Supplied text ▸
It was a thread exactly like this a few years ago why I disappeared from this very useful forum. I had my 4th amendment rights violated in Reno on the CZ. Not realizing my bags were searched until after the fact when we unpacked upon returning home. We boarded in SAC so all the luggage racks in our sleeping car were full. Sleeping car attendant told ALL who were boarding at SAC to place their luggage in the unoccupied accessible bedroom. (for some in this forum at that time, that was probable cause enough) Reno Police had a heyday with our two bags and even tore a dress in my wife's bag. "Some" forum members at that time insinuated there was a reason for my and my wife being searched. All I can say is there was no reason or probable cause what-so-ever. What peeved me most was my lack of presence during the search. I know I gave up my rights when I purchased a ticket. We as citizens allowed the desecration of our bill of rights many years ago. It has nothing to do with safety or Amtrak My wife and I complained to the Reno police dept. We actually did receive an apology, but no compensation for the material damages. I don't fly because I refuse to be treated like cattle. I still travel and love Amtrak. Waiting in the wings to see how we the people allow ourselves to be treated by our Government..


----------



## oregon pioneer (Mar 18, 2013)

I'd like to point out that this appears to have nothing at all to do with national security. It appears to be about looking for drugs or drug money. I don't have a problem with that, but I do have a problem with the randomness, the profiling (without evidence), and the violation of rights. You've said it's the conductor's right to put off passengers who are disorderly or troublesome. But what if they merely stand by while the local police tell a passenger (who has not been troublesome in any way) that if he does not consent ot be searched, they will take him to the police station to wait for a warrant? Even if the authorities have no grounds for the warrant, and the passenger knows it, who is gong to take the chance of being taken off the train? Alkmost anyone will consent to be searched at that point, I believe.

Records supplied ▸

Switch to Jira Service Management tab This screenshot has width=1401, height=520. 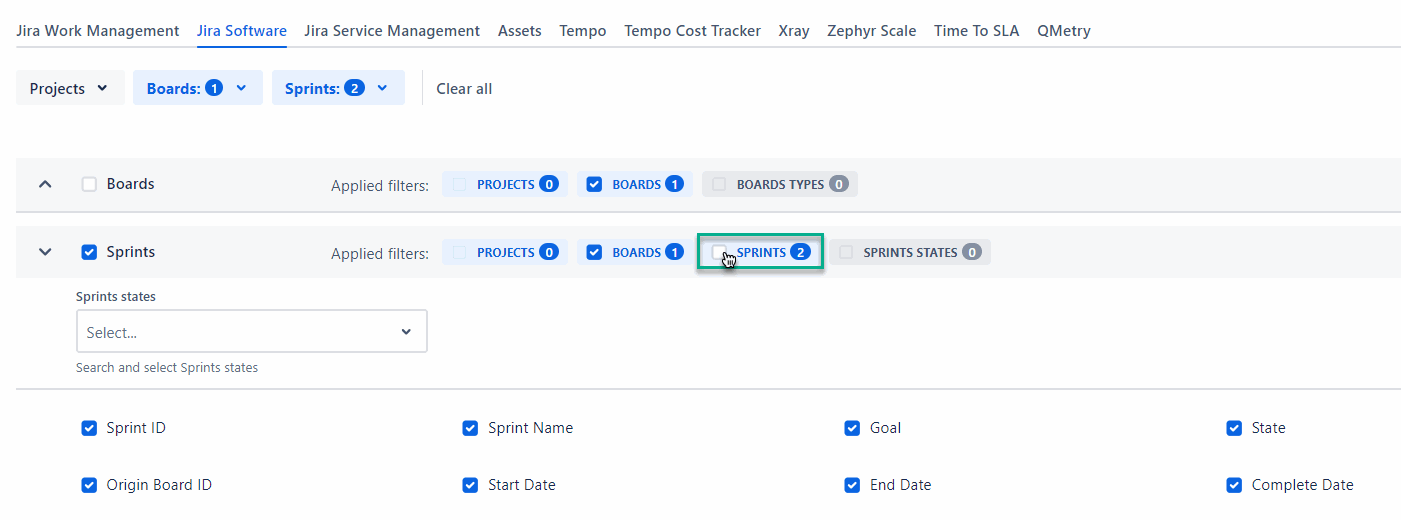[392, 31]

---

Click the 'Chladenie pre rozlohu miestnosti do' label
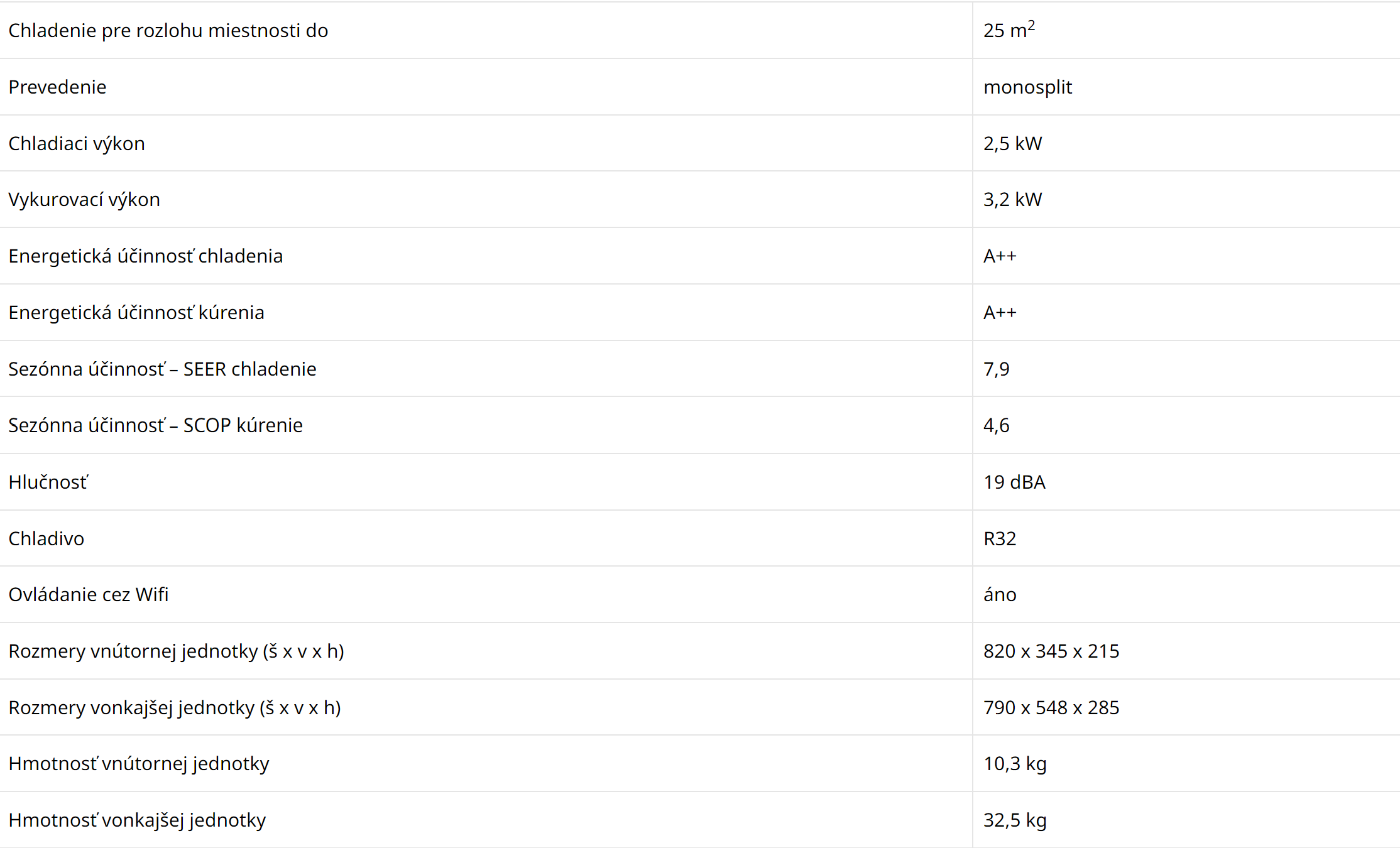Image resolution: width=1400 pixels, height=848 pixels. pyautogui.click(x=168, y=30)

Set problem ▸
Decide whether each statement below agrees with the forum thread above, and answer yes or no, quoting the exact words of the thread that settle it.
1. The Reno police apologized and paid for the damaged clothing.
2. Passengers boarding at SAC were told to put their luggage in the unoccupied accessible bedroom.
3. The second post says the searches appear to be about national security.

Correct output ▸
1. No: "We actually did receive an apology, but no compensation for the material damages."
2. Yes: "Sleeping car attendant told ALL who were boarding at SAC to place their luggage in the unoccupied accessible bedroom."
3. No: "this appears to have nothing at all to do with national security"